In particular, she says the bulk of their work on water, through their Agos Program, is providing water systems to communities, who would normally walk long distances to fetch water downhill, and carry them back to their homes. The main technology they use is called a Ram Pump, which is an old technology developed in England centuries ago, but was not perfected then in the field, until an organization in Negros called the Alternative Indigenous Development Foundation has found a way to make the system work, so that the communities are able to maintain it on their own. Alcantara beams as she proudly states that the system doesn’t use any electricity or fossil fuel to run, and instead just uses the energy from the water source itself. The Negros-based organization won a Ramon Magsaysay Award in 2012, and Coca-Cola Foundation decided to partner with them. Today, Alcantara says, they have helped about 114 communities nationwide—as far north as Cagayan, and as far south as ARMM, since they started in 2012.
Reflecting on the impact of their water projects, Alcantara says, “its amazing how just water from the tap changes the community. A lot of them are so happy because to them, their last priority is bathing,” and the availability of water to them changes their lives.
Coca-Cola Foundation’s second main project for the youth is named the Little Red Schoolhouse Project, which started out by building three-classroom school buildings in remote areas, where schools are usually multi-grade. She describes the multi-grade system as where kids of two or three different grade levels are in one classroom, because their population is small. This is mainly to help government address the shortage of classrooms in public schools. They have also been co-presenters of the TAYO Awards Foundation and the National Youth Commission in the Search for the Ten Accomplished Youth Organizations since 2006.
Alcantara shares that due to all the numerous projects that they oversee and monitor, they have found the need to upgrade their own office systems to cope. With a laugh, she reveals that they are only about four people in the foundation, performing multiple tasks. That’s why they were so happy to have partnered with NetSuite, which updated their systems and migrated all their data to the cloud in 2014. This makes their tasks so much easier, Alcantara says, because they can spend more time on other priorities as well.
The lady executive says she is grateful for the work that she does, and wants to be able to ensure sustainability for their projects.
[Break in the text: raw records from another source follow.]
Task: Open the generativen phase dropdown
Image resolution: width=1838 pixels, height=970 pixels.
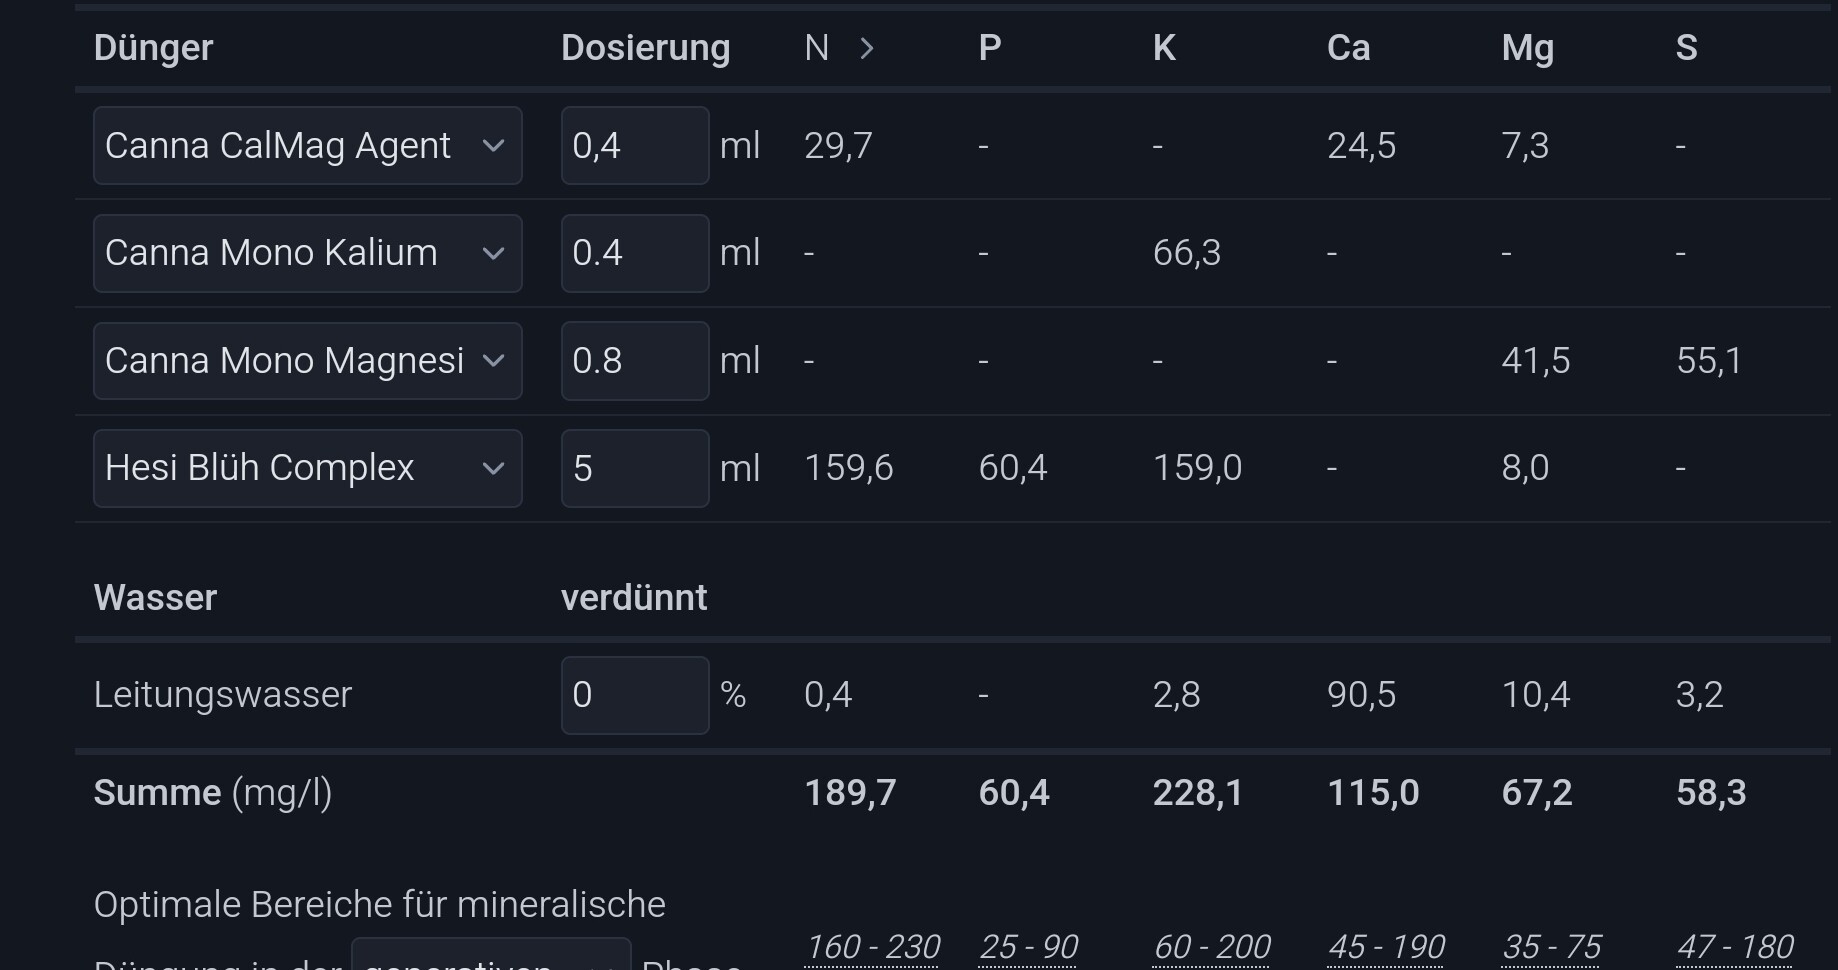Action: click(x=490, y=958)

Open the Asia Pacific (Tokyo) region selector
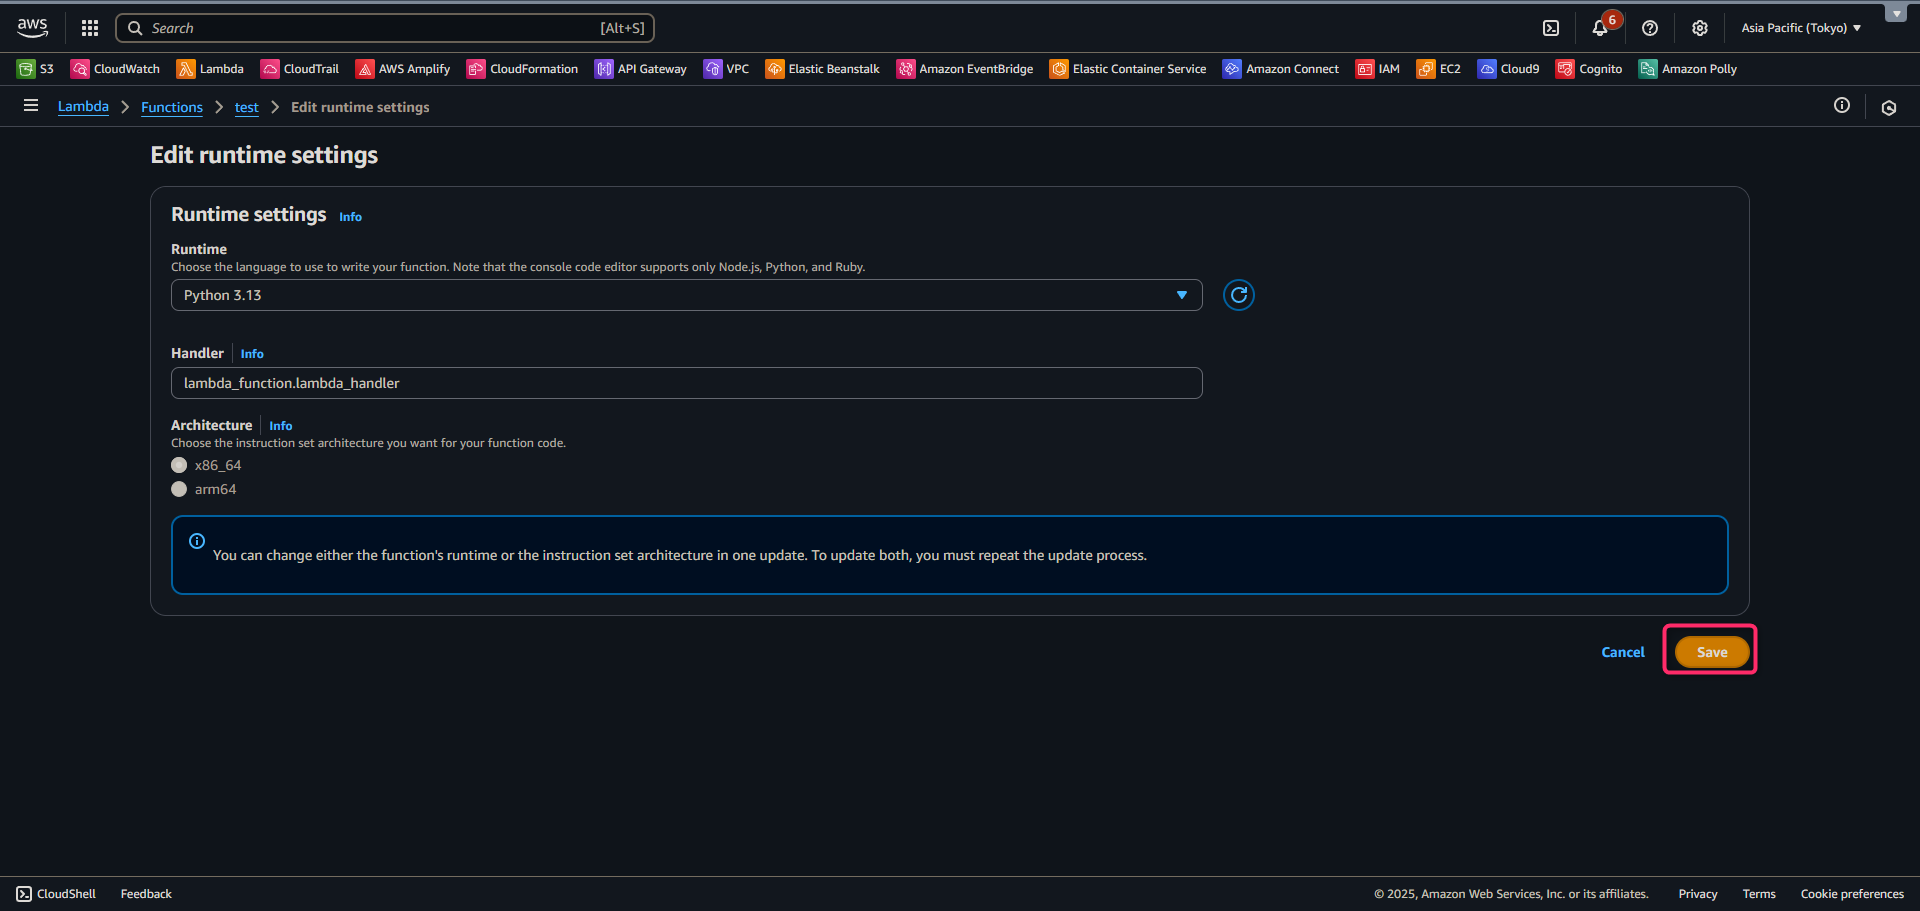1800,28
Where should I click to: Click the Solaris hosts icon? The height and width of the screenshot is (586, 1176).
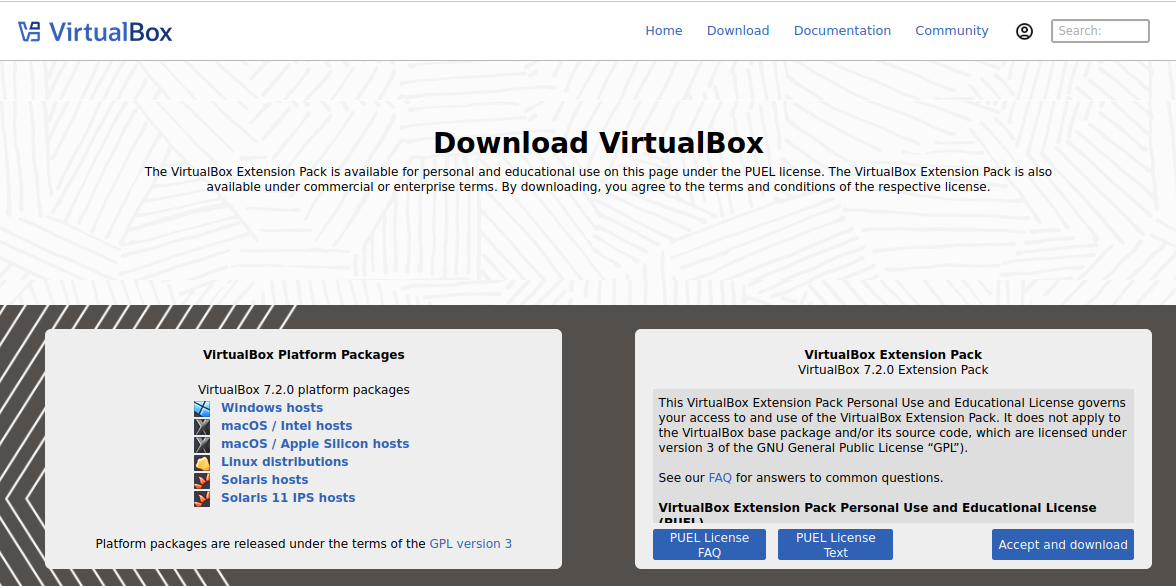tap(202, 480)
Several years down the road, she says she sees herself perhaps helping more in the advocacy for good governance, transparency, and better sustainability for other NGOs.
Personally, she says, her priority will always be her family. And with kids already grown up, she says she and her husband like to drive by the countryside whenever they can. She also enjoys biking around their village and doing pilates as an exercise, even as they both serve in their local parish during weekends. For her, it’s about having a life well-lived, pursuing one’s passions and advocacies, while at the same time nourishing one’s own spiritual pursuits.